15. Financial Information
15.1 The Borrower shall:
(i) as soon as the same become available, but in any event
within 120 days after the end of each of its financial years,
deliver to the Lender its consolidated financial statements for
such financial year;
(ii) as soon as the same become available, but in any event
within 90 days after the end of each half of each of its
financial years, deliver to the Lender its consolidated financial
statements for such period; and
(iii) from time to time on the request of the Lender,
furnish the Lender with such information about the business and
financial condition of the Group as the Lender may reasonably
require.
15.2 The Lender shall ensure that:
(i) each set of financial statements delivered by it
pursuant to Clause 15.1 is prepared on the same basis as was used
in the preparation of any financial statements previously
prepared and in accordance with accounting principles generally
accepted in England and consistently applied; and
(ii) each set of financial statements delivered by it
pursuant to paragraph (i) of Clause 15.2 is audited by auditors
reasonably acceptable to the Lender as soon as reasonably
practicable following preparation of such accounts.
16. Financial Covenant
The Borrower undertakes that it shall conduct its business in
accordance with the provisions of the Business Plan.
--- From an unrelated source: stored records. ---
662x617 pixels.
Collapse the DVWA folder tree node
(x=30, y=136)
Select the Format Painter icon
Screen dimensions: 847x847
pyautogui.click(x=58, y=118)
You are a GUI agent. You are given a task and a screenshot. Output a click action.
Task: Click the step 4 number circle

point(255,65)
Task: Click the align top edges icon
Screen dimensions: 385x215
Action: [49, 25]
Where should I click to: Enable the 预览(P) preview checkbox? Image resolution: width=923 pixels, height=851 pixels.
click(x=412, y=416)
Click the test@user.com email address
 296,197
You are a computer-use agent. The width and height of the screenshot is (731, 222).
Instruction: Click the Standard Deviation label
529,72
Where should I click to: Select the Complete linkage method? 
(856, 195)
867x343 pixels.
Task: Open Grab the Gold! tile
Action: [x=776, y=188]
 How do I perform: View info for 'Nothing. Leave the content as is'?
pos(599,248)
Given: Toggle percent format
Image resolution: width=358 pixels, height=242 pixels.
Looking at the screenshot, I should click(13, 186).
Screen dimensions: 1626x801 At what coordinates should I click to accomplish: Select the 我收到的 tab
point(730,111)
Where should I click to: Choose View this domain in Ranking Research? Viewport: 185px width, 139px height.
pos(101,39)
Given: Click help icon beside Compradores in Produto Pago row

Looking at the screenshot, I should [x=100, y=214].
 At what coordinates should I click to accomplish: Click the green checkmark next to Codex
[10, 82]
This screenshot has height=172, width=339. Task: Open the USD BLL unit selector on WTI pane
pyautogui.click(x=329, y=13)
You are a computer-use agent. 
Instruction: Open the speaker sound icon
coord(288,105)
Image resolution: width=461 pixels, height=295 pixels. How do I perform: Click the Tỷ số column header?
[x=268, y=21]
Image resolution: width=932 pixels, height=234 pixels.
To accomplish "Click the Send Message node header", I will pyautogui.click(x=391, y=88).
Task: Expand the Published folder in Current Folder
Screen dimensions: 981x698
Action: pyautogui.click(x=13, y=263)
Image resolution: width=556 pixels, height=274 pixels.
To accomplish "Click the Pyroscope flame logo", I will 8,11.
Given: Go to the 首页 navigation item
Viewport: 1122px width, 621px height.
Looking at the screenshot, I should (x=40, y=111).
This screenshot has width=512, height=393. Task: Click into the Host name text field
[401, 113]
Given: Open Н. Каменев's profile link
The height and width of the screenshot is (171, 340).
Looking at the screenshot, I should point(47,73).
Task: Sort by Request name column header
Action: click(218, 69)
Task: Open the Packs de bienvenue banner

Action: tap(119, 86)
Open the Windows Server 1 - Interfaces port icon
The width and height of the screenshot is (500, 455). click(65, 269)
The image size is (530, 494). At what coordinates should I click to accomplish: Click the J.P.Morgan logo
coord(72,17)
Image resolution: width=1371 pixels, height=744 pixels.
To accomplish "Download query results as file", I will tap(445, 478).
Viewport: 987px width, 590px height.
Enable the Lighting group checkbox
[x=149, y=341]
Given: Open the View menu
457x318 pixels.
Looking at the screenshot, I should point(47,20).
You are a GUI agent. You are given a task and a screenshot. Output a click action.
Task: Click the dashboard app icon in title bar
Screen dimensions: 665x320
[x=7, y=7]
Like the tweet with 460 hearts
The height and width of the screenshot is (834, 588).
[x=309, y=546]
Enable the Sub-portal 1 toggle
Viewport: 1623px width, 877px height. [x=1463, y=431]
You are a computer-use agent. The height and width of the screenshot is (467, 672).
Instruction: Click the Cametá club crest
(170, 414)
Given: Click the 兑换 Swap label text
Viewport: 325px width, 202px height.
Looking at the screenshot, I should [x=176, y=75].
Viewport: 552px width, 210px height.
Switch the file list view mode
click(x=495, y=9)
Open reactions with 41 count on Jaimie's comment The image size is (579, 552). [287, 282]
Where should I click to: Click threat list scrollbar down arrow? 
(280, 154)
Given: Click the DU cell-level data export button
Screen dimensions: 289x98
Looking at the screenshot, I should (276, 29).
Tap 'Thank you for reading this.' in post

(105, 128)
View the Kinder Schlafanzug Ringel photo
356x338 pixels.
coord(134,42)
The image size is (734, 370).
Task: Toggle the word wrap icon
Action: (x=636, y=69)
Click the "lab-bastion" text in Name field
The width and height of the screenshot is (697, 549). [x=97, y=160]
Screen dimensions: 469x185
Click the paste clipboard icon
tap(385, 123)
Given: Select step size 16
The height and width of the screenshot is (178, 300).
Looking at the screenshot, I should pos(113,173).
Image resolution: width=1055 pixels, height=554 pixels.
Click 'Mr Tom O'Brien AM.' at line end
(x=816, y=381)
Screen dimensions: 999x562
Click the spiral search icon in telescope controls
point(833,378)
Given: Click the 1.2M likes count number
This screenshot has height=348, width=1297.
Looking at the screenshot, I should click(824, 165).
The
Borrower further undertakes to use its reasonable endeavours to
ensure that sales levels achieved on a monthly basis shall be at
least as favourable as those shown in the Schedules to the
Business Plan, provided that during any consecutive period of
twelve months such sales levels may fall by 25% below the levels
shown in the Schedules to the Business Plan (as the same may from
time to time be revised with the approval of the Lender).
17. Covenants
17.1 The Borrower shall:
(i) obtain, comply with the terms of and do all that is
necessary to maintain in full force and effect all material
authorisations, approvals, licences and consents required in or
by the laws and regulations of its jurisdiction of incorporation
to enable it lawfully to enter into and perform its obligations
under this Agreement or to ensure the legality, validity,
enforceability or admissibility in evidence in its jurisdiction
of incorporation of this Agreement;
(ii) maintain insurances on and in relation to its business
and material assets with reputable underwriters or insurance
companies against such risks and to such extent as is usual for
companies carrying on a business such as that carried on by the
Group;
(iii) after the delivery of any Notice of Drawdown and
before the proposed making of the Advance requested therein,
notify the Lender of the occurrence of any event which results in
or may reasonably be expected to result in any of the
representations contained in Clause 14 being untrue in any
material respect at or before the time of the proposed making of
such Advance;
(iv) promptly inform the Lender of the occurrence of any
Event of Default or Potential Event of Default and, upon receipt
of a written request to that effect from the Lender, confirm to
the Lender that, save as previously notified to the Lender or as
notified in such confirmation, no Event of Default or Potential
Event of Default has occurred; and
(v) ensure that at all times the claims of the Lender
against it under this Agreement rank at least pari passu with the
claims of all its other unsecured creditors save those whose
claims are preferred by any bankruptcy, desastre, insolvency,
liquidation or other similar laws of general application.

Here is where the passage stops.